* start Provided data *

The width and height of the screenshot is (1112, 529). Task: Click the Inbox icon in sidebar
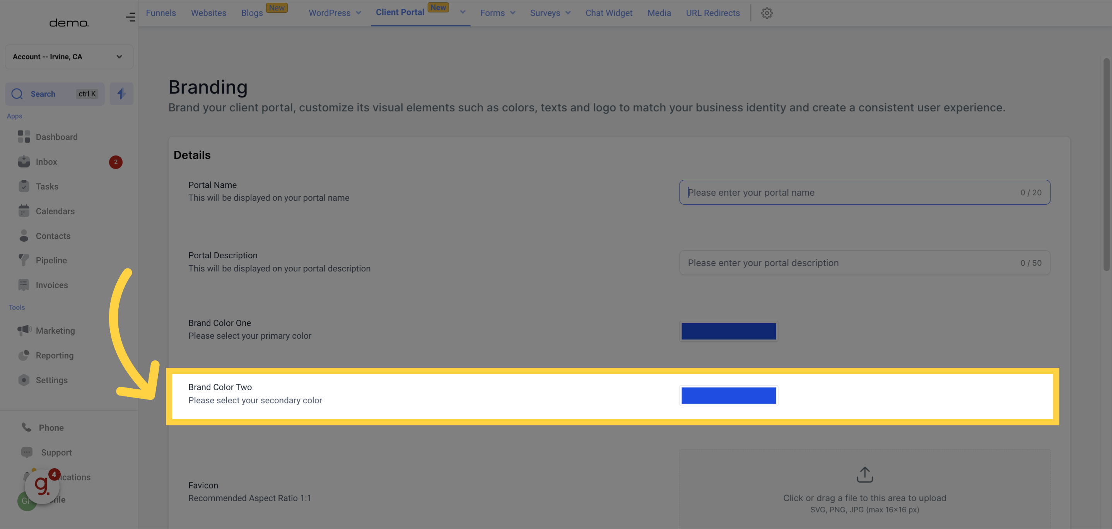pos(24,162)
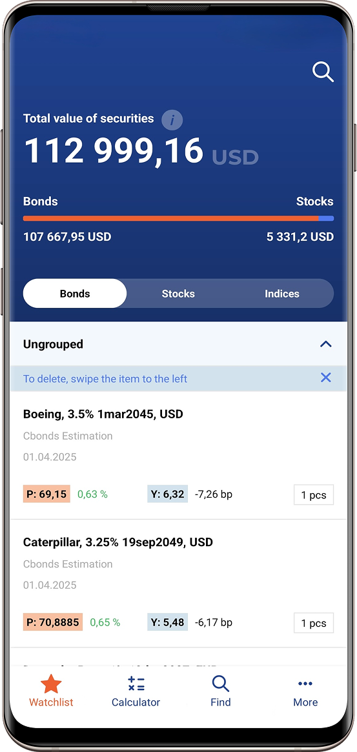Open the Watchlist star icon
Screen dimensions: 357x752
point(51,684)
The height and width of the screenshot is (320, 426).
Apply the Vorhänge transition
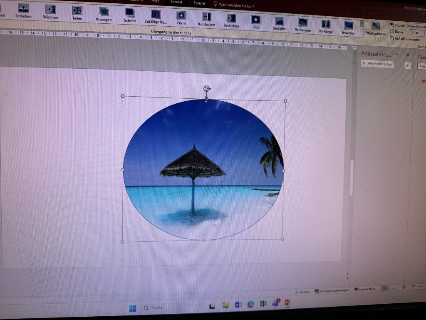(326, 26)
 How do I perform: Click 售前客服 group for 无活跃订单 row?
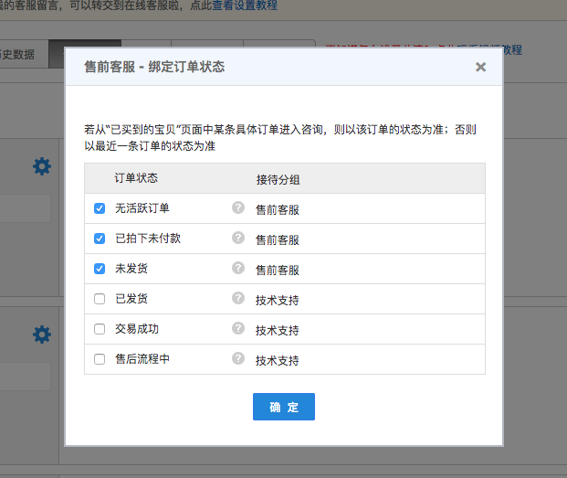coord(278,210)
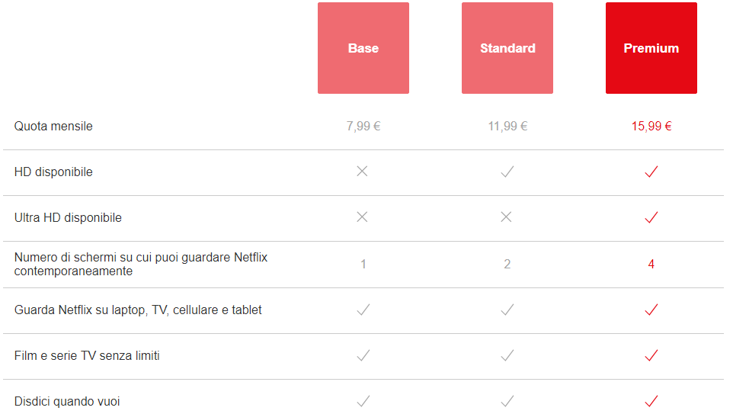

* end Provided data *

- _Exercise details_
Recast the entries above as a Markdown table with a Row column for the row number and a Line column for each line, omitting blank lines and leaving out the pictures.

- _Solution_
| Row | Line |
|---|---|
| 1 | The width and height of the screenshot is (1112, 529). Task: Click the Inbox icon in sidebar |
| 2 | pos(24,162) |
| 3 | Open the Watchlist star icon |
| 4 | Screen dimensions: 357x752 |
| 5 | point(51,684) |
| 6 | The height and width of the screenshot is (320, 426). |
| 7 | Apply the Vorhänge transition |
| 8 | (326, 26) |
| 9 |  How do I perform: Click 售前客服 group for 无活跃订单 row? |
| 10 | coord(278,210) |